## [Description of the task]
Repeat the listing below line for line, keeping every word the same, but leave out the pictures.

◇ ◇ ◇

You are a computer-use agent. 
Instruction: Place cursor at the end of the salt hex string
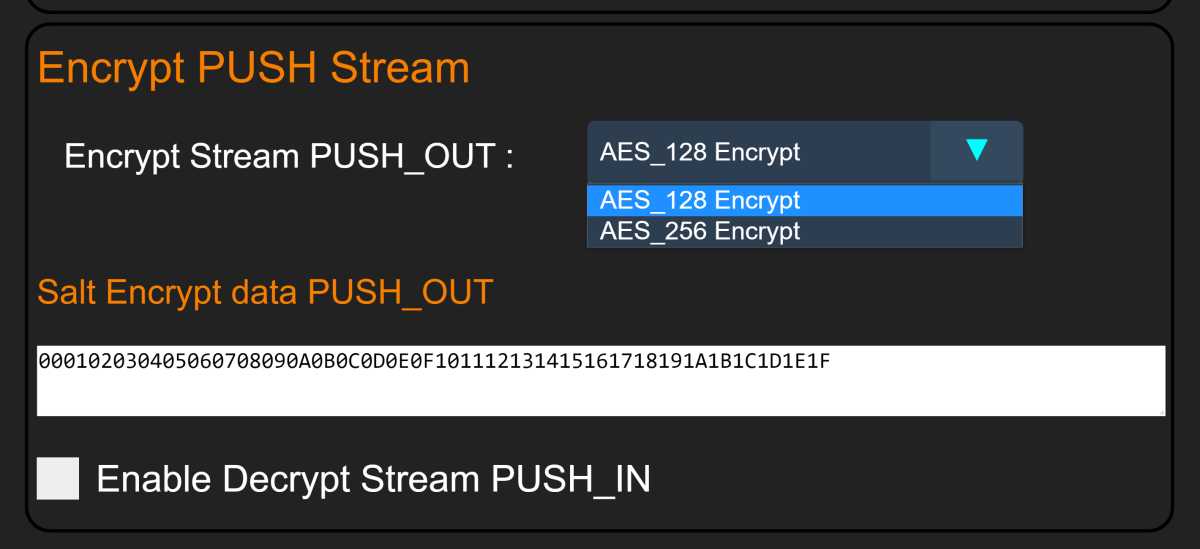click(x=831, y=360)
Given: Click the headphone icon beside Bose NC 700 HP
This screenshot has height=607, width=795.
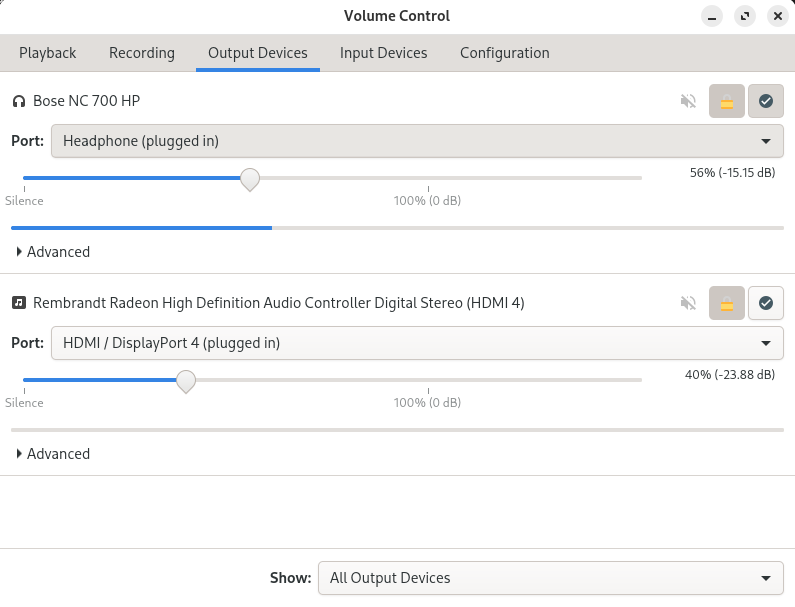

◇ ◇ ◇

## [Written reply]
You are a computer-use agent. 
Instruction: Place cursor at the end of the salt hex string
click(x=831, y=360)
Given: Click the headphone icon beside Bose NC 700 HP
This screenshot has height=607, width=795.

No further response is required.